If you want to have a conversation, you do it in a place that’s built for conversations—like the Bada Bing!, or Twitter. We had a hunch that the latter would be the ideal spot to speak to Sopranos’ fans. We wanted to contain HBO’s chat to a single, discoverable space, so we opted for a social strategy that used a thread, not a hashtag.
We also wanted to make sure that everything about this outreach felt personal and in-line with the quality that people expect from the channel, so we shunned automation and generators. Rather than program a bot to assign nicknames, we hired writers, designers, and community managers.
At 1:10 p.m. on Jan. 10, HBO sent out a single tweet with a simple offer: “Reply to us and you might get a personalized, Soprano-worthy mob nickname.” We stuck with the established tone-of-voice and first-person-singular approach people have come to expect from HBO Twitter for the prompt. This made the prompt feel like a real exchange between two fans of the show rather than a branded stunt.
As requests poured in, our team identified opportunities, wrote nicknames, got approvals and posted responses—within three to five minutes. We also kept a close eye on the responses to the posted nicknames and interacted with fans who wrote back to thank us for the nickname or had something to say about it.
A tipping point occurred when actors Lin-Manuel (“Lin the Man-uel”) Miranda and Ben (“Jean Ralphio”) Schwartz engaged in an exchange over their nicknames. While our program didn’t seed or pay celebrities to participate, we certainly think this interaction helped publicize our effort. Because soon after, the feed blew up with requests from Laura (“my Best Friend”) Dern, Roger (“The Feds”) Federer, Macaulay (“Filthy Animal”) Culkin, and Jane (“Janie Jokes”) Lynch.
After the session ended, we “cut to black” in homage to the show’s final scene.
Sopranos Nicknames was the epitome of a successful viral campaign. Ultimately, we delivered what was asked of us and more: Our tweet generated 300 million Twitter impressions and increased Sopranos streamings 330%. Not too “mezza-mezza” for a promo conducted in real-time with zero media spending.
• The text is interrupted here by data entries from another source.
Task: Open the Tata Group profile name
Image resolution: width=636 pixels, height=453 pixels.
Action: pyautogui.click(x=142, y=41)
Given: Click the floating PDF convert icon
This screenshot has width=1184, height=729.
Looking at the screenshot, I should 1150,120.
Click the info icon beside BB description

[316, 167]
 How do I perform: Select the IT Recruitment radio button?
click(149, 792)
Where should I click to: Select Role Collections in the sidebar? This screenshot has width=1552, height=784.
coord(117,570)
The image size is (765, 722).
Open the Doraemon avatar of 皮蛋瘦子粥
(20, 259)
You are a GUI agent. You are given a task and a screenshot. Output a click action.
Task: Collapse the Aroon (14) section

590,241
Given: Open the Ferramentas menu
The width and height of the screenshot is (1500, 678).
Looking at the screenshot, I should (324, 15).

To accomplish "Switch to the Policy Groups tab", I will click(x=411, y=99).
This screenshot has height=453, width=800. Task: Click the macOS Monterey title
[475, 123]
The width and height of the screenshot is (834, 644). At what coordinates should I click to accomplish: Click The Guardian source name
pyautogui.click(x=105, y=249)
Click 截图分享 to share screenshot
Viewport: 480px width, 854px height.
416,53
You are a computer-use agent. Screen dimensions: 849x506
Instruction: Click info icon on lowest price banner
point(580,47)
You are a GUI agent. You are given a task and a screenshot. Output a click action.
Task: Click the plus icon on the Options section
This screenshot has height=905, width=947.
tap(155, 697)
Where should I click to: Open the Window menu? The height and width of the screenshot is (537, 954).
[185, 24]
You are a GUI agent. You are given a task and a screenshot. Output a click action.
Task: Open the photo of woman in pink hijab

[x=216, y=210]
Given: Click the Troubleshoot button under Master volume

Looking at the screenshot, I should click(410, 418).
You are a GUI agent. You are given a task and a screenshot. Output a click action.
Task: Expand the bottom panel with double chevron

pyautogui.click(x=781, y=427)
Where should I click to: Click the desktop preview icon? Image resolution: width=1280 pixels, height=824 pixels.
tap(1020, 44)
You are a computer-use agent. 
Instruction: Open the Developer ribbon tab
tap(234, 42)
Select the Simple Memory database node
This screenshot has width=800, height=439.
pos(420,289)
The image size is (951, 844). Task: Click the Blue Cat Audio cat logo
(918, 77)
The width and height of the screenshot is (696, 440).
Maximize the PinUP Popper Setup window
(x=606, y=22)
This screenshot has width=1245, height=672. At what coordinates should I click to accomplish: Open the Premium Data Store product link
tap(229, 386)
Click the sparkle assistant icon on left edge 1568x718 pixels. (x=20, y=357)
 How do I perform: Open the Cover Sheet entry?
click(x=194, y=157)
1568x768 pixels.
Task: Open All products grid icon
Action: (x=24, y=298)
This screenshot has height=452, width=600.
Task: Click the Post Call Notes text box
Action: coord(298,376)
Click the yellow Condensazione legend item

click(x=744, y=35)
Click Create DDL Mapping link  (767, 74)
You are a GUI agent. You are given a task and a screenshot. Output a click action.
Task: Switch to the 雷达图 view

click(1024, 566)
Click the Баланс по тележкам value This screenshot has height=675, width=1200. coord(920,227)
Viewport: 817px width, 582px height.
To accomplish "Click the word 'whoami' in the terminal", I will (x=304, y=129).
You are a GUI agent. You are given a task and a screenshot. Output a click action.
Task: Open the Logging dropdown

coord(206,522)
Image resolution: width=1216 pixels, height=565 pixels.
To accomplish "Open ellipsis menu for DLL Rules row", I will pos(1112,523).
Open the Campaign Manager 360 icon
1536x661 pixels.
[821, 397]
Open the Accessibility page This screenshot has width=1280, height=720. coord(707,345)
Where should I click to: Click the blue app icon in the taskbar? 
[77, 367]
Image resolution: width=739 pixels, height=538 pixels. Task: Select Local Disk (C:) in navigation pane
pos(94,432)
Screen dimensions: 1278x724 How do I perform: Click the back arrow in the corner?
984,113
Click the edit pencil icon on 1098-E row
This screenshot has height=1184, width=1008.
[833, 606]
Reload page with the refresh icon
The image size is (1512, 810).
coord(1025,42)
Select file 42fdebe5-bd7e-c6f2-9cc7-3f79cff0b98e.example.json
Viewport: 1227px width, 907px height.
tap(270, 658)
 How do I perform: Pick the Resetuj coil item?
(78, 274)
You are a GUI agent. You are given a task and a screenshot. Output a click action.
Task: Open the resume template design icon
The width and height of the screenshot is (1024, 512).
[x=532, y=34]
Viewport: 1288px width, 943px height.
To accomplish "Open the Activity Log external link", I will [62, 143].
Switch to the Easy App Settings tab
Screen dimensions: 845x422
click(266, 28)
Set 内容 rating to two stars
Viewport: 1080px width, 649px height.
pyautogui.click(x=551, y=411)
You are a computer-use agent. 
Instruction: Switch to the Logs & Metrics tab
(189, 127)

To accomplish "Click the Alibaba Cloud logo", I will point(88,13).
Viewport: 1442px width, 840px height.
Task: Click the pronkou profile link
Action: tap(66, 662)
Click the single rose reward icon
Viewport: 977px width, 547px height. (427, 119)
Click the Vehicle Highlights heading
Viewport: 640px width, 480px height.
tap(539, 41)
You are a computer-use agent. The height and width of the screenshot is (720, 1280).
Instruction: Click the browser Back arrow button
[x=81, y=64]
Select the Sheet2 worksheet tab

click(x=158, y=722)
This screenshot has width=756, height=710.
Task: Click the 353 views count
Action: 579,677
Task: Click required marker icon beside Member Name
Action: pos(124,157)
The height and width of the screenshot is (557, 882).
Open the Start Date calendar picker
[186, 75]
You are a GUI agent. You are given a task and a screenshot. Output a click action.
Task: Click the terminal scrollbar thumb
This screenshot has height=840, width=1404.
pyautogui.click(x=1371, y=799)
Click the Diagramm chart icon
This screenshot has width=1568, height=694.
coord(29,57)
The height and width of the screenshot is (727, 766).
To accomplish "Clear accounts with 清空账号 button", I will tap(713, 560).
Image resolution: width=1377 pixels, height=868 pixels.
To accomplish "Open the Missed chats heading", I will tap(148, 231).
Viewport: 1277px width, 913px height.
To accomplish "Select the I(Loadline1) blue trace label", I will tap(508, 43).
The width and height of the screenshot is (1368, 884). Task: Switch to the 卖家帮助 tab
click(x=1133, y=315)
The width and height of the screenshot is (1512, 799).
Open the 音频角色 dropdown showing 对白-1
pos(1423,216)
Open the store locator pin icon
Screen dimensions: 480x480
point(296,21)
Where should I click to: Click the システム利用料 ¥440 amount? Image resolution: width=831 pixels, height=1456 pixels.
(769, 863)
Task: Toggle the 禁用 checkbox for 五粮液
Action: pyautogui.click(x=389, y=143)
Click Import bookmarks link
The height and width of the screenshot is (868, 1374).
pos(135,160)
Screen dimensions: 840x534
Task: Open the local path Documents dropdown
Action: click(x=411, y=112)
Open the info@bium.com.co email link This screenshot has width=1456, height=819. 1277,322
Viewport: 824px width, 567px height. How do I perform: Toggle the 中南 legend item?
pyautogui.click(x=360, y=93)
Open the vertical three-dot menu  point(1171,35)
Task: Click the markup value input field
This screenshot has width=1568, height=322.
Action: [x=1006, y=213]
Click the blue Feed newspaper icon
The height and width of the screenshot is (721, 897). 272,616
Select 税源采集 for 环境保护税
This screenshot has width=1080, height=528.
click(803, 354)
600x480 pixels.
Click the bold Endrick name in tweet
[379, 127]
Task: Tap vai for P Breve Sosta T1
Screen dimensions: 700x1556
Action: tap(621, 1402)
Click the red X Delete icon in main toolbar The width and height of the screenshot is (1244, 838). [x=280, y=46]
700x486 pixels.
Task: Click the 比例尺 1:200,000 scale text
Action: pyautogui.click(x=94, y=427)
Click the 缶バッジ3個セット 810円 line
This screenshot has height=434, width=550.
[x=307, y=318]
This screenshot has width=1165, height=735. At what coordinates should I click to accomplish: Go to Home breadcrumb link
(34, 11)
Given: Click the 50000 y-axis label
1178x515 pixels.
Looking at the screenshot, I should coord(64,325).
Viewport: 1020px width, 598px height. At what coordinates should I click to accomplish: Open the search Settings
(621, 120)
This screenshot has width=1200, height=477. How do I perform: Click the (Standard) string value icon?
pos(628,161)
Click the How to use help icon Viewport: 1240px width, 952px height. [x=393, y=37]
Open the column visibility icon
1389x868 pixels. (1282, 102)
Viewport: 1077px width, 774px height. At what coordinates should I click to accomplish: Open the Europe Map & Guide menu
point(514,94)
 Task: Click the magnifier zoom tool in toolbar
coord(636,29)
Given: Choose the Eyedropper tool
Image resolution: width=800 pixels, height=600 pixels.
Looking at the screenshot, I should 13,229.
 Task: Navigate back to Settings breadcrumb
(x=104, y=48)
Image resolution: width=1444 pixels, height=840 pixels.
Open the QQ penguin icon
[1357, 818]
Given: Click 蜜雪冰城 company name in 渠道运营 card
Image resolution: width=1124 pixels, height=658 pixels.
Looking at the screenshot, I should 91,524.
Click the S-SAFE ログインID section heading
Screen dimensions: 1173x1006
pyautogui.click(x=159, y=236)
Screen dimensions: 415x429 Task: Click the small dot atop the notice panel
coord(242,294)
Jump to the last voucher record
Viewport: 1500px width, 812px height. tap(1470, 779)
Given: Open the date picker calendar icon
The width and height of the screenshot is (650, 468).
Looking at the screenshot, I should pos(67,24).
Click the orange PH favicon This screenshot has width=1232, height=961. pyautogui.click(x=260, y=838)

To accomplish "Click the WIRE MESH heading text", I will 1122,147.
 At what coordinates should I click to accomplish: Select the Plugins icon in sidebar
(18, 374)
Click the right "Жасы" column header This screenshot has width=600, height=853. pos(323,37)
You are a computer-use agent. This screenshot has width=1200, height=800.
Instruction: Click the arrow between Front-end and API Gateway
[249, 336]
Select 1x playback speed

The celebrity interest sparked a flurry of reposts that turned “Sopranos Nicknames” into a Trending Topic. Even a number of brands, including Hulu, Wendy’s and Olive Garden, wanted in on the honor. But this was a promotion for HBO fans, so all sorts of folks got handed fancy-schmancy titles and boasted about their handles throughout their social networks. Ultimately, we posted more than 100 nicknames in real time. It remains one of the year’s most memorable Twitter threads.
News media, trade magazines and entertainment blogs covered Sopranos Nicknames without prompting. Stories about the stunt ran in Fast Company, the AV Club, Buzzfeed, Ad Age, Adweek, Mashable and the Daily Mail.